■ Your goal
Retrieve every line of the data holding the word "computer".

■ Saved entries
════════

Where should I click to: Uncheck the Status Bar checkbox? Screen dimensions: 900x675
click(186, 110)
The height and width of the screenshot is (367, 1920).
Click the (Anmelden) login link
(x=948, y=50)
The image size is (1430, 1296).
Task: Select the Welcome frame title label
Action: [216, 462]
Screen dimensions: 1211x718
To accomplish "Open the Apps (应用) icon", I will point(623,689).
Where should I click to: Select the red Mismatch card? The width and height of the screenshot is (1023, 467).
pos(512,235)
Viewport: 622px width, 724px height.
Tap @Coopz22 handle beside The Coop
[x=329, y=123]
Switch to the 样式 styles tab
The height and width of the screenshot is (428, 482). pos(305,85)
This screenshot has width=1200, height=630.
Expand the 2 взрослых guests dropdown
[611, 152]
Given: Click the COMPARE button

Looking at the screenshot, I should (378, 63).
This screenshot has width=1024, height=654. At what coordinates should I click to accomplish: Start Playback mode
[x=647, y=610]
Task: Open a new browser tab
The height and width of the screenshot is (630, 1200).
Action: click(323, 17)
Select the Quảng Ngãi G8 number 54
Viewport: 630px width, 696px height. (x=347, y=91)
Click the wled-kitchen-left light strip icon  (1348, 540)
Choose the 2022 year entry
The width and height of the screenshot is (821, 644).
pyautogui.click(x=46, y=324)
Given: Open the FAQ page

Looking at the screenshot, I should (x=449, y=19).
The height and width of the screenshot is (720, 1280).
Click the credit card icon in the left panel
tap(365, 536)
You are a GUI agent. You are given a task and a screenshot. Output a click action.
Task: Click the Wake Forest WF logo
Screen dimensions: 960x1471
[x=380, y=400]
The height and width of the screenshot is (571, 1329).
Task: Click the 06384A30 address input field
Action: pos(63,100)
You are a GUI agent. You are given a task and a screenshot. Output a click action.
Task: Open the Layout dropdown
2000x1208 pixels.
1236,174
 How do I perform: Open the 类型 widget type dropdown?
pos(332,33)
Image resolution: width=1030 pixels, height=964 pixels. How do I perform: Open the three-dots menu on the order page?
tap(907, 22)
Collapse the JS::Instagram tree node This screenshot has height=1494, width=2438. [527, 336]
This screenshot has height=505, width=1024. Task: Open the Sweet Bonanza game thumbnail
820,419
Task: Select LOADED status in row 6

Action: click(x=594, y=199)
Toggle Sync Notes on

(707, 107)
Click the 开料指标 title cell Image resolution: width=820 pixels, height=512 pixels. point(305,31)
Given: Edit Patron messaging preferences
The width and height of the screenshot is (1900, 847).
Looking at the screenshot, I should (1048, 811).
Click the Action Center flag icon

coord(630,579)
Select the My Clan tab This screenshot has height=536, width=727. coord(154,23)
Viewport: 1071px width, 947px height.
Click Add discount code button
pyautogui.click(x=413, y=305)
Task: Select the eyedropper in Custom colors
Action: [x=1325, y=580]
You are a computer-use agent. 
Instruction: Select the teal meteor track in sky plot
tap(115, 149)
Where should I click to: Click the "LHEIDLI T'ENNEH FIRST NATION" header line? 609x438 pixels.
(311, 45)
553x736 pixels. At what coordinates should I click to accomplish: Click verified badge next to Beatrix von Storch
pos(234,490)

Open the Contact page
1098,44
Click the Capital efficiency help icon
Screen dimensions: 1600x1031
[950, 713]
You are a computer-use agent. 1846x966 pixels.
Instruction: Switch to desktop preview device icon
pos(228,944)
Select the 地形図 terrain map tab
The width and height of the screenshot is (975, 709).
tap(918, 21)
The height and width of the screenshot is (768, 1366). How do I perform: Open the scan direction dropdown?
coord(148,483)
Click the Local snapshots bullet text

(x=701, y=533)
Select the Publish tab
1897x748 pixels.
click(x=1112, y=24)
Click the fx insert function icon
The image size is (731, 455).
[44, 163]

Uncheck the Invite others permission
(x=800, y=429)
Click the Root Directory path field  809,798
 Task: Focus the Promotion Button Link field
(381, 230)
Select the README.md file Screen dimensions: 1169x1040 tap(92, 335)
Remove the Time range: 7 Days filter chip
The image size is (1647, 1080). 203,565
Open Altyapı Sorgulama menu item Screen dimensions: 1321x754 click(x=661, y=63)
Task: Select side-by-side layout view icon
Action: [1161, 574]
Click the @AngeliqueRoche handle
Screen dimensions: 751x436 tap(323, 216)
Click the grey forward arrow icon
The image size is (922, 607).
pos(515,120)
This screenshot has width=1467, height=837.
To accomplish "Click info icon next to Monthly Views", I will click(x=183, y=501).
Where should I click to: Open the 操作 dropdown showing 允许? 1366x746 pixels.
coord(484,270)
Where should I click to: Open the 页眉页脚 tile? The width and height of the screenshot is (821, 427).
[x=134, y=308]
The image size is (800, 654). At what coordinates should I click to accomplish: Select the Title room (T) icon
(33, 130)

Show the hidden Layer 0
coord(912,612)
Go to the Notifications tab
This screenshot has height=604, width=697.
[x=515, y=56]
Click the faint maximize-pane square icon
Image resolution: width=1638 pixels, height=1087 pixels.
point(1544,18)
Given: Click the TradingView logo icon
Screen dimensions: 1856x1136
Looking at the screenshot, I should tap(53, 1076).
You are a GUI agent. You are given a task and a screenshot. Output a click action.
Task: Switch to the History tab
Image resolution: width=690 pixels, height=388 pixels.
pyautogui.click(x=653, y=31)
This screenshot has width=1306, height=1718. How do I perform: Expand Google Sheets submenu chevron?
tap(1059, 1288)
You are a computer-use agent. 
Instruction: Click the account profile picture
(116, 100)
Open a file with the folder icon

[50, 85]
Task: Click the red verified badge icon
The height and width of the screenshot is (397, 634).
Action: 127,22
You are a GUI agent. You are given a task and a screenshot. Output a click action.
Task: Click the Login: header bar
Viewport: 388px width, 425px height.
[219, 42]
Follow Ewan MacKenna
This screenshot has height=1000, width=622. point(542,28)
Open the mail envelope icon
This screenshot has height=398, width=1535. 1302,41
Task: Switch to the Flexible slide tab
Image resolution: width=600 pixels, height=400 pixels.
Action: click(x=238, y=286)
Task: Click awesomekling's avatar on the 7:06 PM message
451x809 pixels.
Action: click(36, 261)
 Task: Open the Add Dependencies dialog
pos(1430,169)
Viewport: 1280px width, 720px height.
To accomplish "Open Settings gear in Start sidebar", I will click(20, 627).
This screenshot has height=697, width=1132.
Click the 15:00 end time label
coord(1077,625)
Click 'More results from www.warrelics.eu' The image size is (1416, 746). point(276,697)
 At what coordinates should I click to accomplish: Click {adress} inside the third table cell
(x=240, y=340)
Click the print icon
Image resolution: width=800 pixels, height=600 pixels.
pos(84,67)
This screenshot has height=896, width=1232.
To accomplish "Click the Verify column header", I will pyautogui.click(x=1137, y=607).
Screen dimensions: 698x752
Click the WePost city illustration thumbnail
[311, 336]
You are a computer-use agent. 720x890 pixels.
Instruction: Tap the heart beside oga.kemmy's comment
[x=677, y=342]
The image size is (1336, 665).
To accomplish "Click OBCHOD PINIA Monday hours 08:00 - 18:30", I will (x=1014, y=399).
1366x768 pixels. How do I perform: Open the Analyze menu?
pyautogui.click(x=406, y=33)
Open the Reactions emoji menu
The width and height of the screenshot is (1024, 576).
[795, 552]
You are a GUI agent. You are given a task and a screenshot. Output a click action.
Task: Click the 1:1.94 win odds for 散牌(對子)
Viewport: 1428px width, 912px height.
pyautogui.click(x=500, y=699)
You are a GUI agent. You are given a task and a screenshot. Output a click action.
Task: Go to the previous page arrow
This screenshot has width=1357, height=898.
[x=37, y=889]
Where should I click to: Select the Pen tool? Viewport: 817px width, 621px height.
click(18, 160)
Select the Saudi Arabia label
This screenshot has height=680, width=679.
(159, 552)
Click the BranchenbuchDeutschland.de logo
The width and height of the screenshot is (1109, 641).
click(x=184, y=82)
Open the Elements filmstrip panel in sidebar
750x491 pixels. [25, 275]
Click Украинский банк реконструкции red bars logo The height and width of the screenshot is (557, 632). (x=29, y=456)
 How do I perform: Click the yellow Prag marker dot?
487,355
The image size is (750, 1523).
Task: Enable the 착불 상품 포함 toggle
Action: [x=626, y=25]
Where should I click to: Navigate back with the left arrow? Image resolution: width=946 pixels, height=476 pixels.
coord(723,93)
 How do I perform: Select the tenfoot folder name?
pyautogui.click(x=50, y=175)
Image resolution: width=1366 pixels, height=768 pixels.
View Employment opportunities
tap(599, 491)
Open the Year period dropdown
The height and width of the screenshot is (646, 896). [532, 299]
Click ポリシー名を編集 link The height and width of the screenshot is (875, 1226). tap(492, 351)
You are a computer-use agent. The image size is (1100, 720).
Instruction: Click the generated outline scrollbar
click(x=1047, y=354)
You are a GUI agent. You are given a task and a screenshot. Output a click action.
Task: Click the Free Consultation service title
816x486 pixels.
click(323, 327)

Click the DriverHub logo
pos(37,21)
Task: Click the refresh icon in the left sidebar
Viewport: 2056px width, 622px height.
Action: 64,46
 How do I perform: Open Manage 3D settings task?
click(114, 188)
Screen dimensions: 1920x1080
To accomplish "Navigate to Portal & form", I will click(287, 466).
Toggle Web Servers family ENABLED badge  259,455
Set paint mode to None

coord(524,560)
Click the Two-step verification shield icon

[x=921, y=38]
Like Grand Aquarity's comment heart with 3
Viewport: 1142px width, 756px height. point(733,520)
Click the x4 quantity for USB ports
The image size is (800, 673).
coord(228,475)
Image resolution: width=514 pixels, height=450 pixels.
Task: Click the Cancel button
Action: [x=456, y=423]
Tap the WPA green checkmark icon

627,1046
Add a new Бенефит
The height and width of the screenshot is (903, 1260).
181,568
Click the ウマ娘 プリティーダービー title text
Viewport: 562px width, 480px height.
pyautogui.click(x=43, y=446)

════════

■ Task result
You are a computer-use agent. 
You are a computer-use agent. 1846x966 pixels.
You are a computer-use agent. 
You are a computer-use agent. 720x890 pixels.
You are a computer-use agent. The image size is (1100, 720).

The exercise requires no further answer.